_What is needed_: Copy each line below exactly as it appears. Pictures are to be omitted.

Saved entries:
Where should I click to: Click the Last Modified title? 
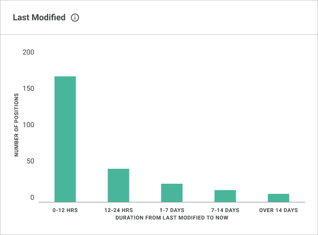pyautogui.click(x=39, y=18)
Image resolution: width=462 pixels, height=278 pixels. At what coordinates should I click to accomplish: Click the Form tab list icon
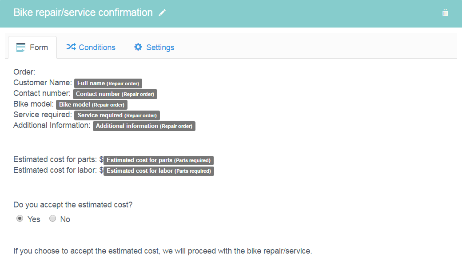point(21,48)
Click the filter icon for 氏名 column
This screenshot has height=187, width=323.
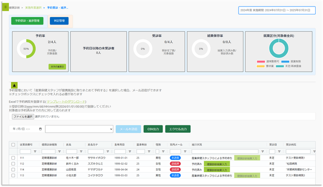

_Answer for this exercise_:
Where should I click to: Click the Last Modified title? 
pyautogui.click(x=39, y=18)
Image resolution: width=462 pixels, height=278 pixels. At what coordinates should I click to accomplish: Click the Form tab list icon
point(21,48)
Click the filter icon for 氏名 column
This screenshot has height=187, width=323.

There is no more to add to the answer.